> **What you have to do**: Copy everything from the line containing "Click the Crude Oil symbol search field" down to the line containing "Action: (553, 36)", with both of those lines included, and reproduce each line without changes. Leave the pictures out of your answer.

> **Input material**:
--------------------

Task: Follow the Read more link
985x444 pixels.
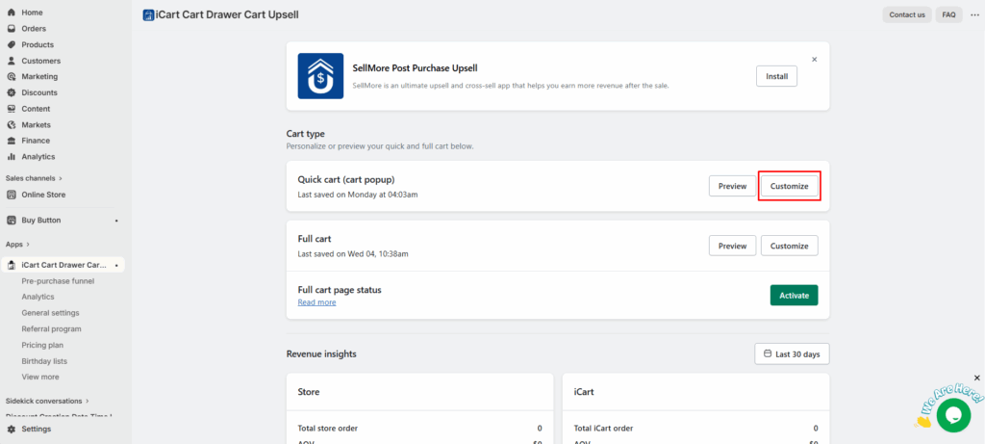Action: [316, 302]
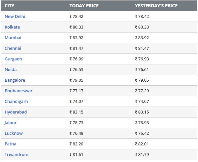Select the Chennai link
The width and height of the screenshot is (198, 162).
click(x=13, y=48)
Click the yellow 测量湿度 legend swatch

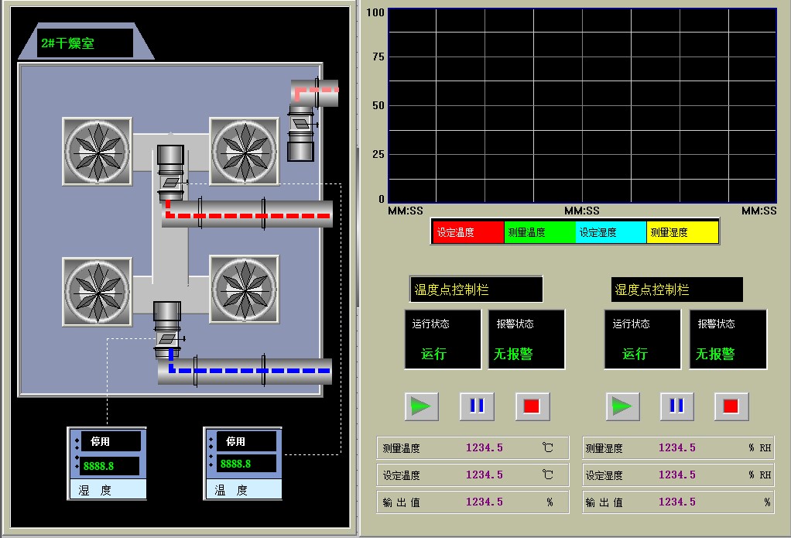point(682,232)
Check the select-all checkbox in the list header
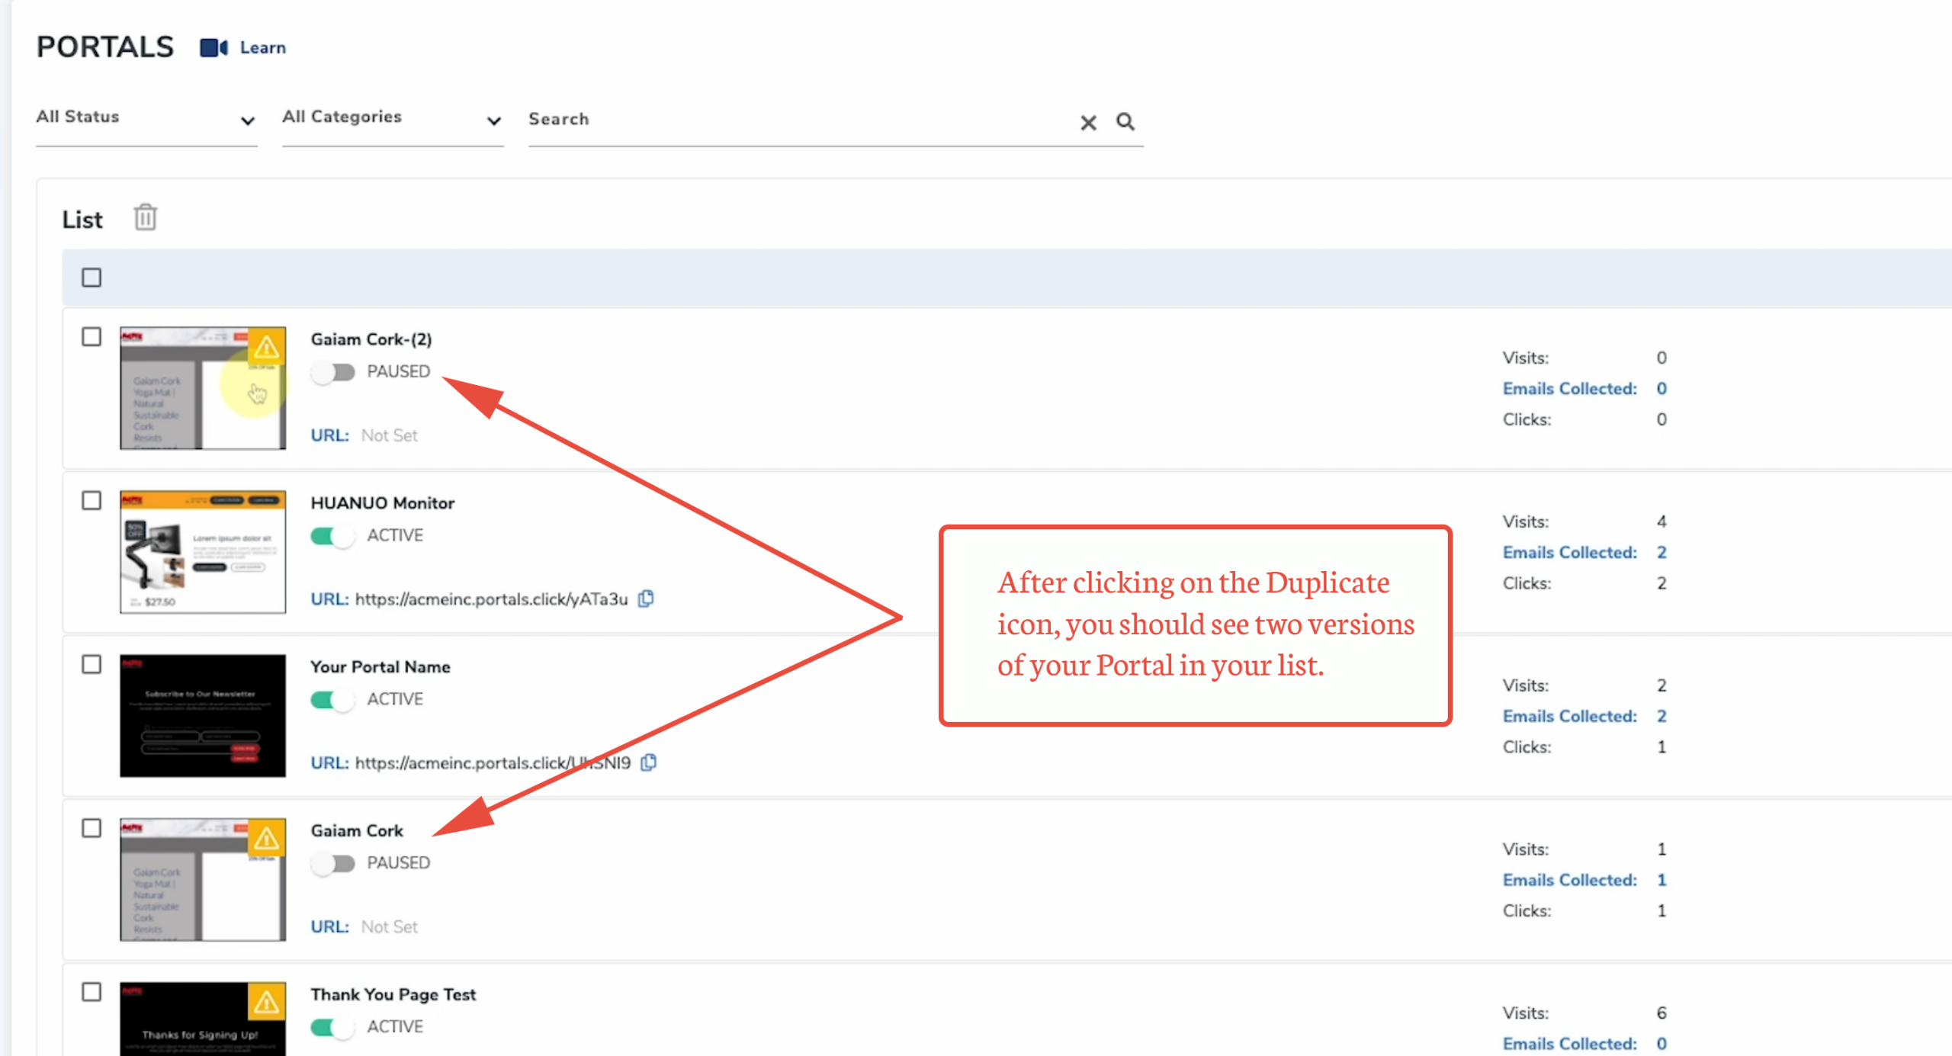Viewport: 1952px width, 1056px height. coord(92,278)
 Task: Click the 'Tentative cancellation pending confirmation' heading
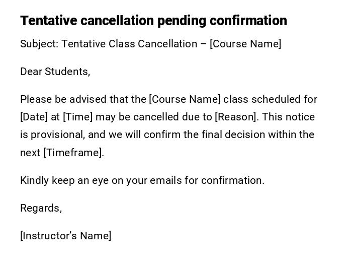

--------------------

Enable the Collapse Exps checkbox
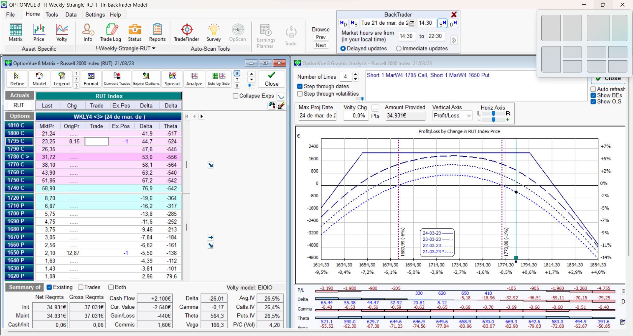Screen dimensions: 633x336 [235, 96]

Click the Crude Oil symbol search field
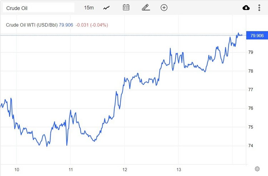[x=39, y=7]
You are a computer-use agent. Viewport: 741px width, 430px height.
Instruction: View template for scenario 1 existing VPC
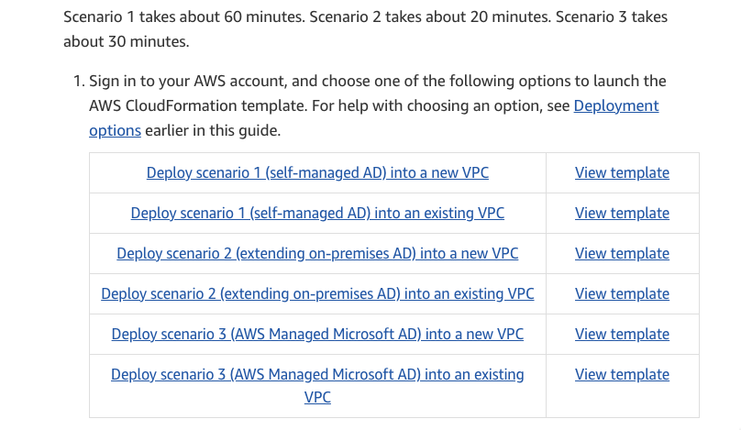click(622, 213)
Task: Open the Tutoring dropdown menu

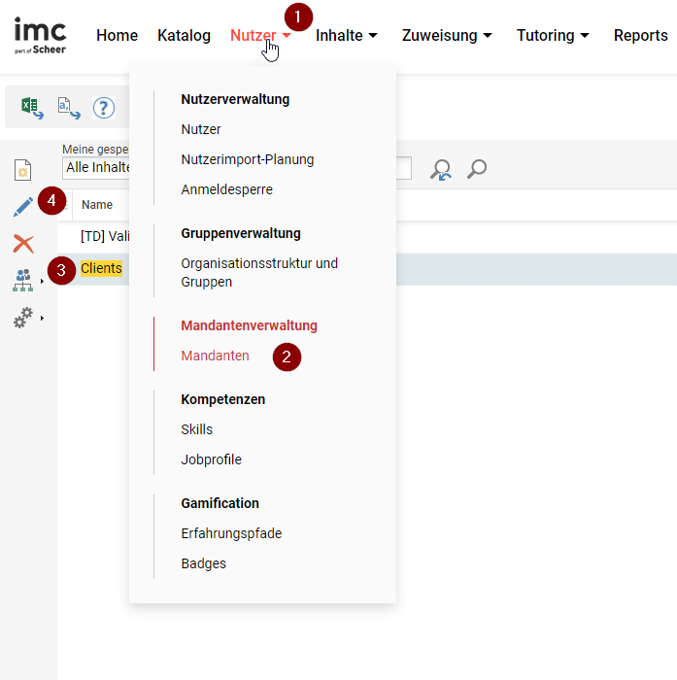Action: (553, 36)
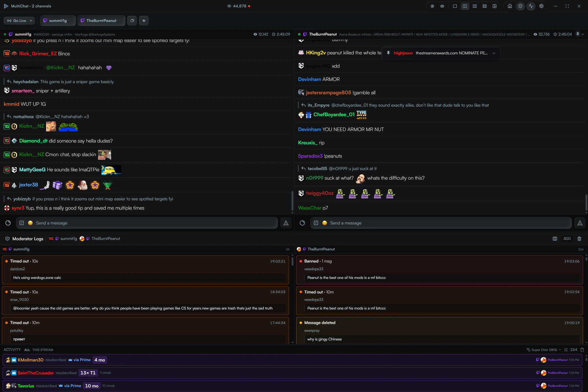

--------------------

> **Solution to this exercise**:
Click the Crude Oil symbol search field
[x=39, y=7]
You are a computer-use agent. Viewport: 741px width, 430px height.
Instruction: View template for scenario 1 existing VPC
click(622, 213)
Task: Open the Tutoring dropdown menu

Action: (553, 36)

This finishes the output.